Your copy should begin at the line containing "Task: Select November 5 in the Ср column" and end at the last line of the records; transcribe those lines exactly and leave out every picture.

[Material provided — start]

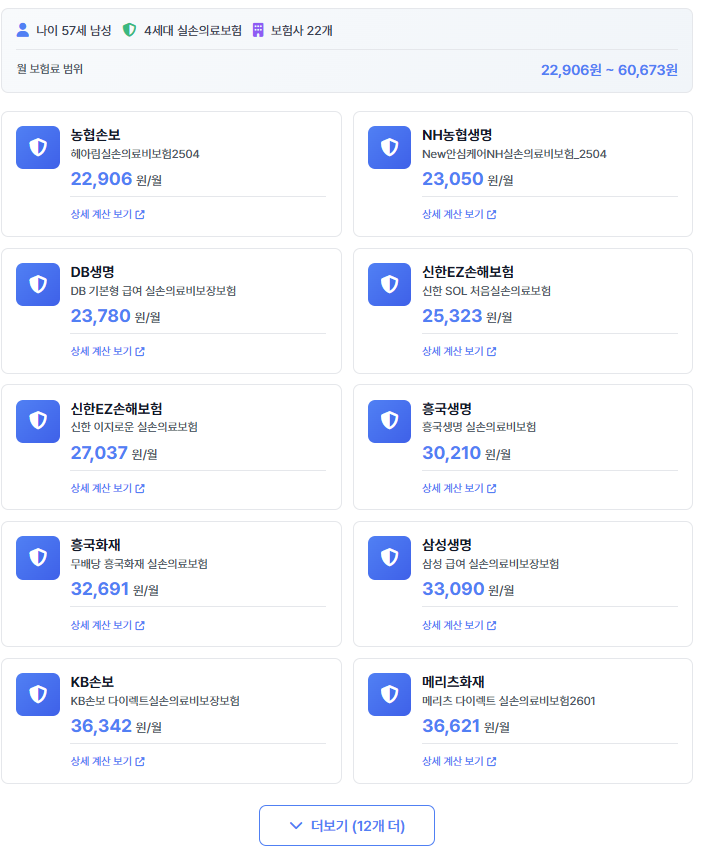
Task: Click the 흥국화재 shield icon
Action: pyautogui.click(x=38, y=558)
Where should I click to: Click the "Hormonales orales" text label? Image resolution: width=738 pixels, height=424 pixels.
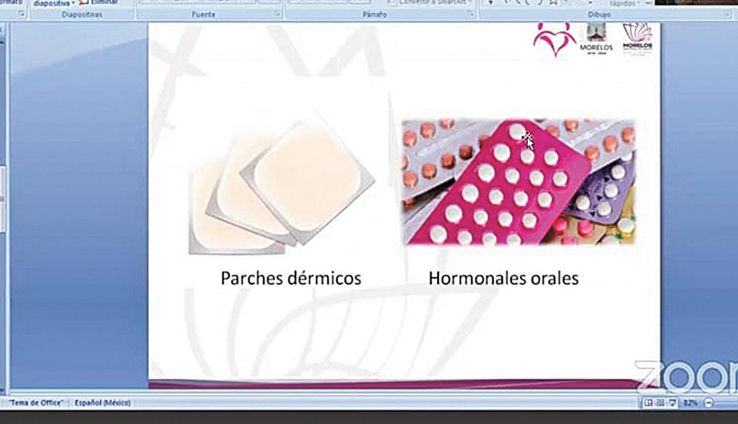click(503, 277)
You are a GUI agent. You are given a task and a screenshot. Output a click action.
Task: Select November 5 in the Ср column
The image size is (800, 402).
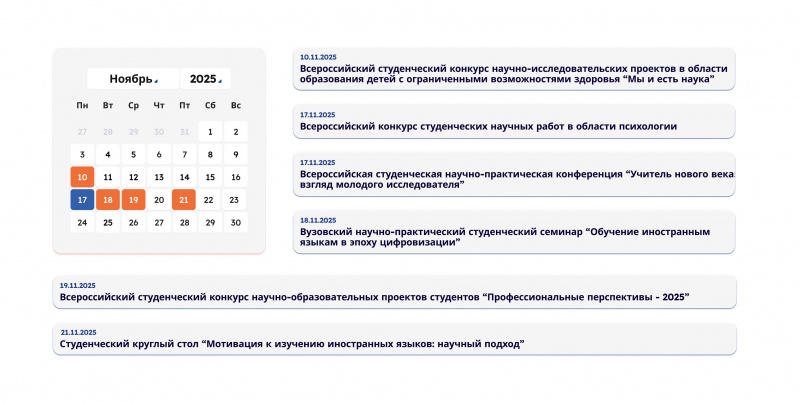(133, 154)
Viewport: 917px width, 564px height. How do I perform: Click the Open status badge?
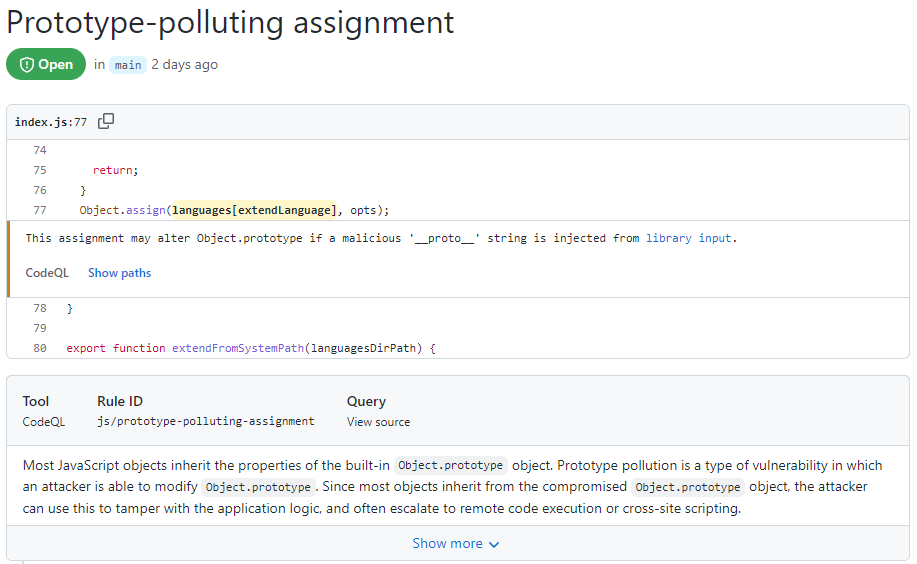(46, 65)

[Material provided — finish]

> _Solution_
Task: Select November 5 in the Ср column
The image size is (800, 402).
(133, 154)
Viewport: 917px width, 564px height. How do I perform: Click the Open status badge?
(46, 65)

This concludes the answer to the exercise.